Iran, la decisione senza precedenti dell’Aie: «Rilascio di 400 milioni di barili di petrolio per calmierare i prezzi»

I 32 Paesi membri dell‘Agenzia Internazionale per l’Energia (Aie) hanno concordato all’unanimità di mettere a disposizione del mercato 400 milioni di barili di petrolio dalle loro riserve di emergenza, per fronteggiare le turbolenze dei mercati causate dalla guerra in Medio Oriente. Lo ha annunciato la stessa agenzia. Si tratta di un volume record, più del doppio rispetto ai 182 milioni di barili rilasciati dai Paesi membri dell’Aie dopo l’invasione russa dell’Ucraina nel 2022. «L’Agenzia internazionale dell’energia continuerà a monitorare da vicino i mercati globali del petrolio e del gas e a fornire raccomandazioni ai governi dei Paesi membri, se necessario», ha dichiarato il direttore esecutivo Fatih Birol, dopo l’annuncio dello svincolo del volume record. «Si tratta di un’azione di grande portata, pensata per attenuare gli effetti immediati delle perturbazioni dei mercati. Ma è bene essere chiari: l’elemento più importante per tornare a flussi stabili di petrolio e gas resta la ripresa del transito attraverso lo Stretto di Hormuz».
Quando saranno immesse sul mercato le scorte di emergenza?
Le scorte di emergenza saranno immesse sul mercato secondo le tempistiche adattate alle circostanze nazionali di ciascun Paese membro e saranno affiancate da ulteriori misure straordinarie adottate da alcuni Stati. «Le sfide che i mercati petroliferi stanno affrontando sono senza precedenti per portata, per questo sono molto lieto che i Paesi membri dell’Aie abbiano risposto con un’azione collettiva di emergenza di dimensioni altrettanto straordinarie», ha dichiarato Birol, sottolineando che «i mercati del petrolio sono globali e quindi anche la risposta a gravi interruzioni dell’offerta deve essere globale». «La sicurezza energetica è il mandato fondativo dell’Aie e sono lieto che i Paesi membri stiano dimostrando una forte solidarietà adottando insieme misure decisive», ha aggiunto.
Di quante barili di riserve dispongono i Paesi dell’Aie?
L’Agenzia evidenzia che il conflitto in Iran ha fortemente ostacolato i flussi di petrolio attraverso lo Stretto di Hormuz, riducendo i volumi di esportazione di greggio e prodotti raffinati a meno del 10% dei livelli precedenti al conflitto.

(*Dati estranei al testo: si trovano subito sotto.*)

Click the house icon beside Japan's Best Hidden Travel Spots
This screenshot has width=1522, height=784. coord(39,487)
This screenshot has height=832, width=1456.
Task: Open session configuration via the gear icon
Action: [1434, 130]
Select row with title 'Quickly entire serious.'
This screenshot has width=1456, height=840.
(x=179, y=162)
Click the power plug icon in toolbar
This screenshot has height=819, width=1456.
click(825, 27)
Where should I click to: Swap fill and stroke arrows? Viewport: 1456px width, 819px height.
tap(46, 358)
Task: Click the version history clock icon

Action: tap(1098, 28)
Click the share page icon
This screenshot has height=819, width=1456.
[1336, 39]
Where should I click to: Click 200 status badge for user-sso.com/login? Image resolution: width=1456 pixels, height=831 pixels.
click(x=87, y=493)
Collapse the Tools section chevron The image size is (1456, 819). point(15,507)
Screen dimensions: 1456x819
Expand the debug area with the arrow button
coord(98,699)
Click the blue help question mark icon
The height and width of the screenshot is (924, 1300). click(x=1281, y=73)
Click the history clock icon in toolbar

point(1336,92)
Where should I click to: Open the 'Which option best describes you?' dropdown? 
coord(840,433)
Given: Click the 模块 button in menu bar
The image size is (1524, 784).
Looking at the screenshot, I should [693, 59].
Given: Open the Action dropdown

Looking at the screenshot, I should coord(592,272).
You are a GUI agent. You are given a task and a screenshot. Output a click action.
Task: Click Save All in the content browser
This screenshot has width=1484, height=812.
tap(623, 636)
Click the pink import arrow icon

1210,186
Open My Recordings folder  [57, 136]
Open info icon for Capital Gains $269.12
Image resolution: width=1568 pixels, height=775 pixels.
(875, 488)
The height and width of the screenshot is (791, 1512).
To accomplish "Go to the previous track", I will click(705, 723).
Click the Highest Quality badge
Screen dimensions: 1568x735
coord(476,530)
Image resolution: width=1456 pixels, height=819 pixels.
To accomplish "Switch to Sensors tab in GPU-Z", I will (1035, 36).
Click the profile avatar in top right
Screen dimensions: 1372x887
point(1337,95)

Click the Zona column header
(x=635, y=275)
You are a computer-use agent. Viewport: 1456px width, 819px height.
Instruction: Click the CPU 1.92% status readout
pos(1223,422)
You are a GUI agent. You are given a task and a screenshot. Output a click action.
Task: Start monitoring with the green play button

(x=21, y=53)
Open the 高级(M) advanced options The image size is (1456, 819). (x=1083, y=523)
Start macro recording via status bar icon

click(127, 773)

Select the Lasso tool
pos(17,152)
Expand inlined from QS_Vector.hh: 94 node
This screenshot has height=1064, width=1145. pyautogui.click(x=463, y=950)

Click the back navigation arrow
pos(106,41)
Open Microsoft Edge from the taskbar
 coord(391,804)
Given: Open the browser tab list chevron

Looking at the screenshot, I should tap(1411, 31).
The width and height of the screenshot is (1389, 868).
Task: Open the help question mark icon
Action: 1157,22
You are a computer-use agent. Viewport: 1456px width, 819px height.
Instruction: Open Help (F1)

La situazione ha costretto molti operatori della regione a fermare o ridurre significativamente la produzione. Nel 2025, attraverso lo stretto transitavano in media 20 milioni di barili al giorno tra petrolio e prodotti petroliferi, pari a circa il 25% del commercio mondiale di greggio via mare, mentre le alternative per aggirarlo «restano limitate». I Paesi membri dell’Aie dispongono complessivamente di oltre 1,2 miliardi di barili di riserve strategiche, a cui si aggiungono altri 600 milioni di barili di scorte industriali detenute su obbligo governativo. Il rilascio coordinato deciso oggi rappresenta la sesta operazione nella storia dell’Agenzia, fondata nel 1974. Precedenti azioni collettive erano state adottate nel 1991, nel 2005, nel 2011 e due volte nel 2022.
Meloni, Macron e l’Ue
I 400 milioni di barili di riserve strategiche sono «il volume più corposo mai concordato come misura di mitigazione», ha detto la premier Giorgia Meloni in sede di replica alla Camera. La presidente del Consiglio, in apertura, ha anche ricordato «si è tenuta durante la pausa» dei lavori parlamentari, «una riunione del G7 per parlare della crisi e di come evolve e affrontare le conseguenze. L’Italia ha proposto un’analoga riunione del G7 con i paesi del Golfo» perchè «il ruolo, la solidarietà e la cooperazione con paesi protagonisti e in difficoltà nella regione, è fondamentale». Anche il presidente francese Emmanuel Macron ha commentato la decisione dell’Aie che, a sua detta, «corrisponde più o meno a 20 giorni di volumi esportati attraverso lo stretto di Hormuz», ha detto nella videoconferenza dei leader del G7. Mentre il commissario Ue all’energia Dan Jorgensen ha accolto con favore «la decisione dei Paesi membri dell’Aie». «In tempi difficili – scrive su X -, l’unità e la cooperazione globale sono essenziali».